New Haven officials gathered Thursday night to discuss solutions to two issues that have vexed the city in recent years: reducing homelessness and easing the transition from prison to civilian life.
The meeting was a workshop of the Board of Alders’ Human Services Committee that brought together alders, city administrators, police officers and residents in an effort to progress toward solutions to two of the city’s most pressing issues. The alders heard from New Haven Community Services Administrator Martha Okafor and Sgt. Roy Davis, the district manager for Downtown and Wooster Square. They outlined the strategies the city has pursued to reduce recidivism — relapse into criminal behavior after leaving prison — and homelessness.
Okafor spoke first, detailing the plans Mayor Toni Harp has proposed for cutting recidivism rates across the city. She described Harp’s plans for easing re-entry as an “innovative” new approach for the city, because they address the root cause of the problems.
“Our goal is in five years to cut down by 50 percent the recidivism rate of anyone who is coming out of prison with a New Haven address and is coming back into this city,” Okafor said.
Part of Harp’s plans involve implementing the Law Enforcement Assisted Diversion program, which Seattle adopted four years ago. Okafor said the LEAD program is part of what she called a “harm-reduction strategy” that aims to provide help to those who need it, rather than criminalizing them for their actions. This strategy will involve matching those with substance abuse problems with rehabilitation programs, Okafor said.
Okafor said that the city also plans to institute a program in prisons to teach inmates the skills they need to succeed after being released, in an effort to cut recidivism rates. She added that in-prison educational programs can help improve the employment prospects of recently released inmates, who often have poor literacy abilities.

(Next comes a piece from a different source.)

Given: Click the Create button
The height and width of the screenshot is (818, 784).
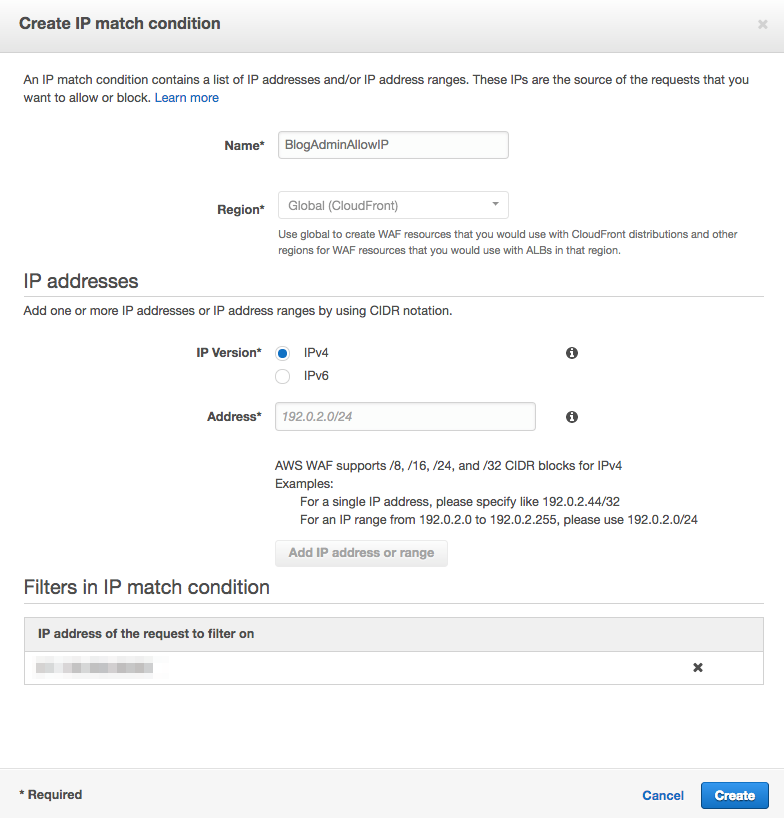Looking at the screenshot, I should pos(734,795).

The group also focused on homelessness — an issue especially prominent in the area surrounding Yale’s campus. But Davis said that although the New Haven Green has become the nexus of homeless activity in the city, New Haven may have more important problems to combat there.
“The homelessness, though it’s a problem, is not the biggest issue,” he said. “The biggest issue is — I don’t want to call it a black market, but that’s what it is. It’s like Times Square in the ’90s.”
Davis said people — many of whom are homeless — gather on the Green to trade goods like cigarettes, narcotics, watches and bus passes in a burgeoning contraband market.
The police force’s strategy for combating that black market does not lie in criminalizing the purchase and sale of black-market goods, Davis said. Instead, officers issue infractions for offenses like public drinking and urination, and cited citizens must either pay a fine or perform community service.
People typically will not pay the fine, Davis said, but are more willing to perform community service. He added that the city uses the community service for dual purposes — as the people charged with violations pay back their debt, the city will also offer them the opportunity to enter into counseling for substance abuse and other issues common among the city’s homeless.
But failing to complete the community service leads to harsher penalties, Davis said.
“The big picture is that, if you make a bad decision, you’re going to be held accountable,” he said. “But being held accountable doesn’t mean that you’re going to be criminalized.”
Ward 30 Alder Carlton Staggers, who works with the homeless and at-risk children through the Connecticut Department of Children and Families, said he agrees that the problems on the Green must be addressed. Noting the difficulties of establishing links with the homeless, he said that nonprofits in New Haven should collaborate in order to reach out to the population.
Edward Madison, a former alder who served as chair of the Human Services Committee, said that homelessness and recidivism are nothing new to the Elm City. He said the agenda for the meeting was highly similar to the agendas that he saw during his time on the committee.
But those problems might grow worse this year, Madison said. He added that the city will face a unique crisis this winter, as cold weather will force the population currently sleeping on the Green to relocate. The problem is compounded due to the recent loss of much emergency housing in Columbus House, a major New Haven homeless shelter.
“New Haven, like virtually every place in the country, deals with homelessness in the winter by just putting Band-Aids in together,” he said. “Unfortunately, this winter, it feels like the wheels are coming off our jerry-rigged solution.”
Okafor addressed Madison’s concern, noting that the city is currently working with Columbus House to find room to house additional emergency beds.
Roughly 25 percent of New Haven’s homeless population comes from outside the city.